Since her mother's death six years before, Ellie (Risa Munitz) and her father, Max (Peter Reeves), have been more like pals than parent and child. Her world is shaken when Max remarries.
Lucille (Paige Ellsworth), Ellie's new stepmother, is everything that Ellie feels she herself can never be: neat, pretty and competent. Unable to deal with her insecurity, Ellie compounds her problems through bad behavior, adding to her conviction that she's unlovable and unloved.
Zeder's textbook psychological study takes us through the conflicting emotions experienced by everyone involved: Lucille's frustration and sadness when her attempts to get close to Ellie fail; Max's growing anger and lack of understanding when his daughter interferes with his new happiness, and Ellie's emotional roller-coaster ride going out of control.
Showing children that their feelings of ambivalence and guilt are normal, and doing it without glib trivialization, is a worthy ambition. But with a full measure of plot devices--evil-stepmother fantasies, imaginary friends and an internal voice embodied by a separate actor--there must be clarity, not clutter. And a cast capable of more than one dimension is needed to put it all across or, as happens here, a serious subject threatens to become a tedious tract.

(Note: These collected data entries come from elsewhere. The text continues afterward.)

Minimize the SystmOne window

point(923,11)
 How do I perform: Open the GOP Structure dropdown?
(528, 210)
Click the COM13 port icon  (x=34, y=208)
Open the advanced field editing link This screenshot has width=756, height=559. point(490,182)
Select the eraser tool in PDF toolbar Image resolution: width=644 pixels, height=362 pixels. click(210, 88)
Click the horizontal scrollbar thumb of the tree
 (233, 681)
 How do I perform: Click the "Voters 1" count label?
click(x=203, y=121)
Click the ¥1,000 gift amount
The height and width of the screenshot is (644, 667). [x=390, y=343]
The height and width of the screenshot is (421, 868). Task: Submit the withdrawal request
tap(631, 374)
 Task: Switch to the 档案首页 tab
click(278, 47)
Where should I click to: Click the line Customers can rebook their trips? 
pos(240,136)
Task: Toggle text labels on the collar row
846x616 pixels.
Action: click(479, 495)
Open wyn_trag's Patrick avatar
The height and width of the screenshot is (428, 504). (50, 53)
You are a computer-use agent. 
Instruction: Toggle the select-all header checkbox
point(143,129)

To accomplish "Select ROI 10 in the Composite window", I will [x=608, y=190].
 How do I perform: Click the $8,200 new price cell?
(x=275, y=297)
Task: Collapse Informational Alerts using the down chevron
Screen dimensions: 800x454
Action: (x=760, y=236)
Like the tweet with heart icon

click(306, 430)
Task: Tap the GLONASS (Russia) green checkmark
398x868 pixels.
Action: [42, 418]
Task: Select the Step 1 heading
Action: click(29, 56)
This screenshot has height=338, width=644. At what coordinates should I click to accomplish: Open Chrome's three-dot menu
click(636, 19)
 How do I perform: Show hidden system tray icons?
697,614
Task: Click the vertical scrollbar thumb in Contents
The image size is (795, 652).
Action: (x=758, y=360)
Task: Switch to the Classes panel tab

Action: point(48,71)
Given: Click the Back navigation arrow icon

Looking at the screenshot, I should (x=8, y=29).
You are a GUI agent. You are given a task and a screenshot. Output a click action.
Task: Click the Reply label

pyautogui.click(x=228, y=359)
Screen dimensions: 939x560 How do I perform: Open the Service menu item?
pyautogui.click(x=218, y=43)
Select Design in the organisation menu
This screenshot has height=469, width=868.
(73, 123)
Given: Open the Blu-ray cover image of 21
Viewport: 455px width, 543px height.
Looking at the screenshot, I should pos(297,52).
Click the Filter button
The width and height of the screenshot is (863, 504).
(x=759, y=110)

Adam Lindsey's set design is unremitting gloom and sharp angles, and Ellie's room, strewn with books, toys and clothes, seems to reflect her jumbled thoughts.
But the energetically pouting Munitz doesn't show the vulnerability beneath a disturbed child's antisocial actions. A sense of petty injury rather than real pain is the result when Ellie's inner Voice (Vance Lawson) undermines any softening toward her stepmother.
Reeves is likable, but too boyish to convince as Ellie's indulgent and obtuse father. When he finally punishes Ellie for her rudeness, his explanation, "I just hate it when she yells," is a whine, not bewildered frustration.
Ellsworth is pleasant, almost stolid, which works well for her as Lucille, less well during her turns as Ellie's fantasy fiend. Her under-whelming reaction--no hugs or kisses--to Ellie's crisis-induced acceptance of her prevents a too-pat ending.
Credit goes to director Christine Parrent Caton and all involved for taking a chance on a full-length play that delivers an important message for children who are part of today's divorce and remarriage statistics. The best intentions, however, don't always guarantee the best results.